• Competitor rules

    Please remember that any mention of competitors, hinting at competitors or offering to provide details of competitors will result in an account suspension. The full rules can be found under the 'Terms and Rules' link in the bottom right corner of your screen. Just don't mention competitors in any way, shape or form and you'll be OK.

"AMD - 5870 is better than fermi"

Soldato
Joined
18 May 2003
Posts
4,894
http://vr-zone.com/forums/496780/amd-ati-hd-5870-is-better-than-nvidia-fermi.html
12558204291df7f95851.jpg
 
rofl@ GFLOPs, id like to see the fermi released first.

Nvidia have already stated their numbers, and honestly the only way it will change is if they go down due to releasing at lower clocks than expected.
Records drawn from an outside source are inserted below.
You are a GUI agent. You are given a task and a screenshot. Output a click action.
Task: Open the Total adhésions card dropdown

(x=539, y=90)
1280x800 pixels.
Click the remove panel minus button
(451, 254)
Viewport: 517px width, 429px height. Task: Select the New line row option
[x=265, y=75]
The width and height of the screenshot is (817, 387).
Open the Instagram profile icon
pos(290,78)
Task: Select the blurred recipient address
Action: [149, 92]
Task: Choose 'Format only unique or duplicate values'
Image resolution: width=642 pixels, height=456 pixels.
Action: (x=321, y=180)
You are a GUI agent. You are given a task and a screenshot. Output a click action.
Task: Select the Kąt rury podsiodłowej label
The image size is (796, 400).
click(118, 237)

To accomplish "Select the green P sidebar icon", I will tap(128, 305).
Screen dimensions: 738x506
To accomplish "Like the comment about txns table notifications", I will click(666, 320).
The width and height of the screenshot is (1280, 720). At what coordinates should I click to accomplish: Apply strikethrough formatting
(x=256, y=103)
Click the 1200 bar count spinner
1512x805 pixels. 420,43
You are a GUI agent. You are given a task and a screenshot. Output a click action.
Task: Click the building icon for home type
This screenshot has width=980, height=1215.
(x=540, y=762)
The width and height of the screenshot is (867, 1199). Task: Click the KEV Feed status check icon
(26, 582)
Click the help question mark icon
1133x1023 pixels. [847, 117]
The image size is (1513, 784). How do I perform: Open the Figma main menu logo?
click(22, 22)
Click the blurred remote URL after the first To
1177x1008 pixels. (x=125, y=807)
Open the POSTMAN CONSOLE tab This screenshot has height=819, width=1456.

IT is rather hilarious that Nvidia have gone all out to build a GPGPU with massive double precision power, and AMD with little to no extra effort have got a card with around two thirds the double precision power, and higher single precision power with no sacrifices being made.

Considering GPGPU is 1-2% of Nvidia's business and GPU the massive majority, its odd that Nvidia have shifted so heavily so quickly. AMD/Intel can make cards for that market, when its worth more than the $78 in revenue and almost no profit that Nvidia made last year from GPGPU's.
 
Nvidia "shader cores" aren't comparable with AMDs. The 240-core GTX280 was faster than the 800-core 4800 after all. AMD is well aware of this fact, and apparently chooses to ignore it.

Also, if Fermi has a maximum throughput of 1.5TF I will eat my own ****. Not sure where they get that number from...

I guess this is one of the pitfalls of announcing your product and not providing any performance numbers - it lets your rivals run wild with speculation!
 
Nvidia "shader cores" aren't comparable with AMDs. The 240-core GTX280 was faster than the 800-core 4800 after all. AMD is well aware of this fact, and apparently chooses to ignore it.

Also, if Fermi has a maximum throughput of 1.5TF I will eat my own ****. Not sure where they get that number from...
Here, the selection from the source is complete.